What you'll be doing:- Designing and operating highly reliable, scalable, and secure Azure-based platforms
- Applying SRE principles like SLOs, observability, and incident management to drive service reliability
- Building Infrastructure as Code using Terraform (v1.7+) and GitOps workflows
- Enabling teams through platform tools, reusable Terraform modules, and self-service infrastructure
- Enhancing CI/CD pipelines (Azure DevOps, YAML-based) with security scanning and progressive delivery
- Supporting AKS clusters and Azure services (SQL, Cosmos DB, ADF, Functions, Logic Apps, etc.)
- Improving monitoring and alerting with Datadog, Grafana, ELK, and proactive failure detection
- Participating in the on-call rota and leading incident response workflows and blameless postmortems
- Coaching engineers, upskilling teams, and contributing to a culture of continuous improvement
- Driving cost awareness through FinOps practices and automated budget controls
We're seeking someone with strong platform and cloud engineering experience who can collaborate across teams and incorporate reliability thinking into all aspects of their work. Ideally, you have:
- In-depth Azure knowledge (AKS, Functions, SQL, Cosmos DB, etc.)
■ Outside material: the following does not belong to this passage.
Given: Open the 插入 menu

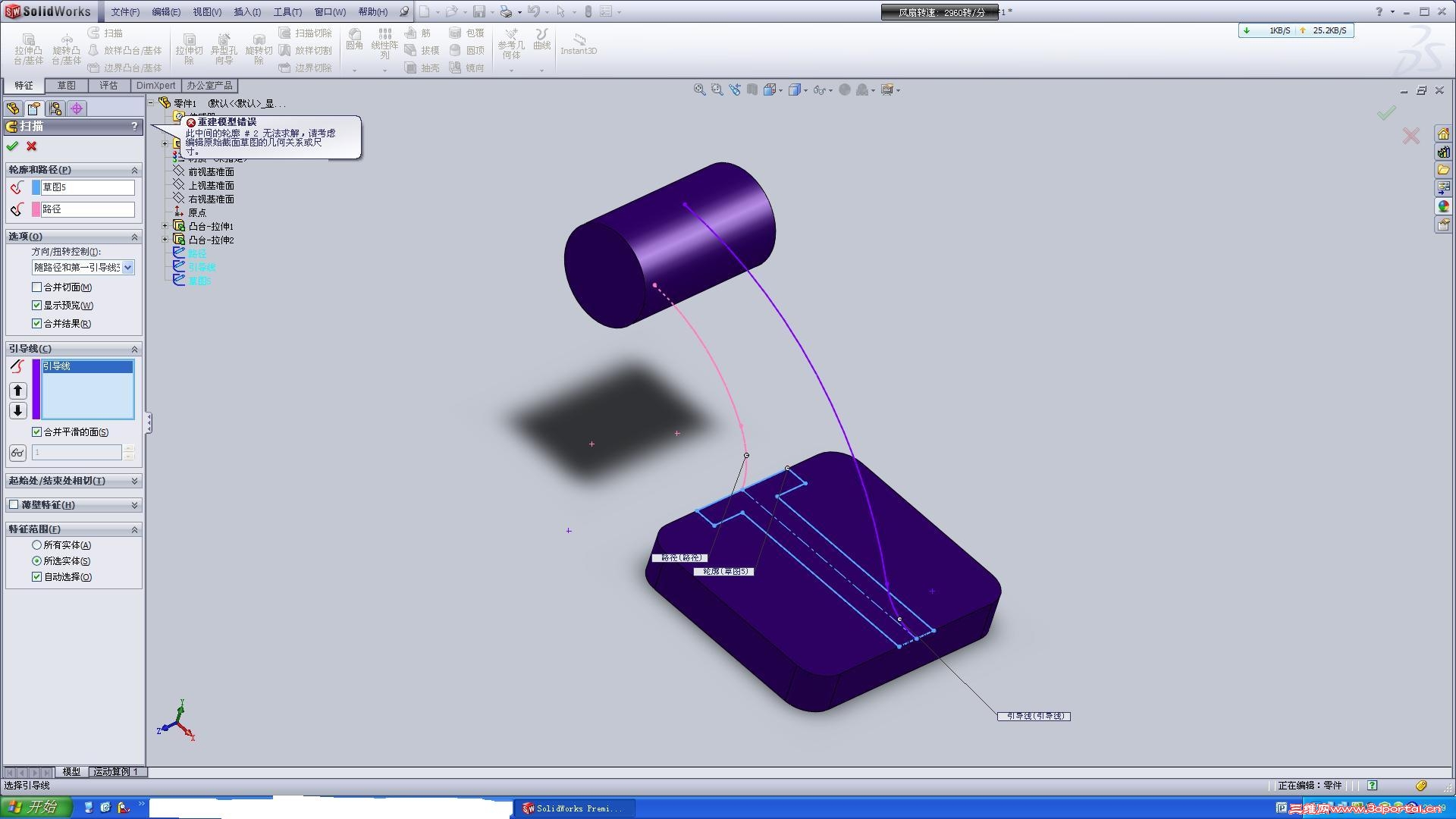Looking at the screenshot, I should tap(247, 12).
- Strong Infrastructure as Code skills with Terraform (v1.7+)
- Experience with CI/CD pipelines, GitOps, and automation tools (PowerShell, Bash)
- Familiarity with observability and incident tools like Datadog, ELK, and synthetic monitoring
- Solid understanding of networking (TCP/IP, Load Balancing, DNS, Routing)
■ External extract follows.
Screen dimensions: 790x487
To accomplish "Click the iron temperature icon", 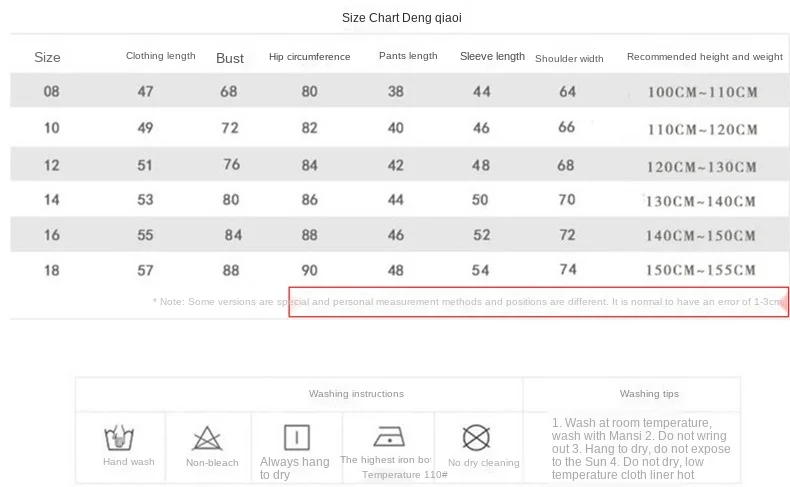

- Good knowledge of DevSecOps practices - including security scanning, IAM, and RBAC
- Experience with FinOps - tagging, budgeting, cost optimisation
- Experience with Windows and Linux Operating Systems
- Understanding of progressive delivery methods (canary, blue/green)
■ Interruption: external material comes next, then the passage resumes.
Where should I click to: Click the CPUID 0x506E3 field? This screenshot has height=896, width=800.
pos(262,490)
- Familiarity with security scanning tools (Trivy, tfsec) integrated into pipelines
- A proactive approach to problem-solving, documentation, and coaching
Additional bonus skills include experience with Azure governance tools, advanced Datadog capabilities, Kubernetes autoscaling solutions, GitOps workflows, automated cost dashboards, compliance frameworks, and internal platform development.
What You Can Expect:- Competitive salary: £70,000 - £80,000 depending on experience
- 25 days holiday plus bank holidays
- Flexible remote/hybrid working with office collaboration as needed
- Health Shield from day one
- Annual £200 personal development budget
- Enhanced family leave policy
- Life Assurance coverage
- Pension contributions via salary sacrifice
- 35-hour workweek (plus 1-hour unpaid lunch)
This is a great opportunity for someone passionate about building robust infrastructure and enabling others to move faster and more securely. You might come from a cloud engineering, SRE, or DevOps background - what matters most is your curiosity, systems thinking, and drive to improve operational efficiency.
At Sorted, we are committed to fostering an inclusive environment where people from all backgrounds can thrive. If you need any accommodations during the interview process, please let us know-we're happy to assist.